Rio de Janeiro. Wo war der Fifa-Präsident bei dieser Fußball-WM? Selten wie nie zuvor ging ein Großereignis ohne den üblichen Aufmarsch der Topfunktionäre in Szene. Joseph Blatter zeigte sich bei dieser WM erst spät. Am Samstagabend absolvierte er einen seiner seltenen Auftritte, als er in Brasilia den Niederländern eigenhändig die Bronzemedaillen für den dritten Platz überreichte.

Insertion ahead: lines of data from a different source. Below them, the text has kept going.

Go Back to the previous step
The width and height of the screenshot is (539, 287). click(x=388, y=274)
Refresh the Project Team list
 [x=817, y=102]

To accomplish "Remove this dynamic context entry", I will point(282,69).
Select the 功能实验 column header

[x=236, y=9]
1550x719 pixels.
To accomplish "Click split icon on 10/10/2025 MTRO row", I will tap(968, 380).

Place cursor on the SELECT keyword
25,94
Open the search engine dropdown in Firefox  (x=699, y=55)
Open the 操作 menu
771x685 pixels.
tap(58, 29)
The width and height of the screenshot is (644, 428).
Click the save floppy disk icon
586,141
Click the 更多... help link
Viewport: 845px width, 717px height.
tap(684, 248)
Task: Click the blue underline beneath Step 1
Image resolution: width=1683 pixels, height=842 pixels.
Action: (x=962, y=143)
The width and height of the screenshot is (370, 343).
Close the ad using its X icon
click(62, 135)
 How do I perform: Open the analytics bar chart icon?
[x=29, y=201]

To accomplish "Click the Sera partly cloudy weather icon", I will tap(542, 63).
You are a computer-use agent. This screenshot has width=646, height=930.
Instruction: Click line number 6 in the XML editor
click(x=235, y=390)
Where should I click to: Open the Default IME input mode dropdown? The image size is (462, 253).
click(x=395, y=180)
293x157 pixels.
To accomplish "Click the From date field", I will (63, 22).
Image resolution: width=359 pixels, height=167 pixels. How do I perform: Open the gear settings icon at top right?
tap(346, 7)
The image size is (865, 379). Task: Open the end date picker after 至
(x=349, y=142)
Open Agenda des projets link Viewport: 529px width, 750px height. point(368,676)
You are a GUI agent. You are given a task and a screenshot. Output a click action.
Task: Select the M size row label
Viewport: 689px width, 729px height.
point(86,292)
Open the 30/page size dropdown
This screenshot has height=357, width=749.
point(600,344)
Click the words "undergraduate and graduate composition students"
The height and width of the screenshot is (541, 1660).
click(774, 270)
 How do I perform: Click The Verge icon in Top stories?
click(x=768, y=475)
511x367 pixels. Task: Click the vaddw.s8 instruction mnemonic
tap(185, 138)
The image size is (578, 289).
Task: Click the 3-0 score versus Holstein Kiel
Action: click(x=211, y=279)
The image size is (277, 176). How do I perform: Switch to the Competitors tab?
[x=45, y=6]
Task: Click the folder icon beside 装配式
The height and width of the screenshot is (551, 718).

Davor aber war der 78-Jährige in Brasilien nur ganz kurz zu sehen gewesen. Ein paar Sekunden vielleicht. Als der Fifa-Präsident merkte, dass sein Konterfei auf der riesigen Videoleinwand in der Arena Pernambuco in Recife erschien, wirkte es, als zucke er zusammen. Hatte er Angst vor Buhrufen und Pfiffen?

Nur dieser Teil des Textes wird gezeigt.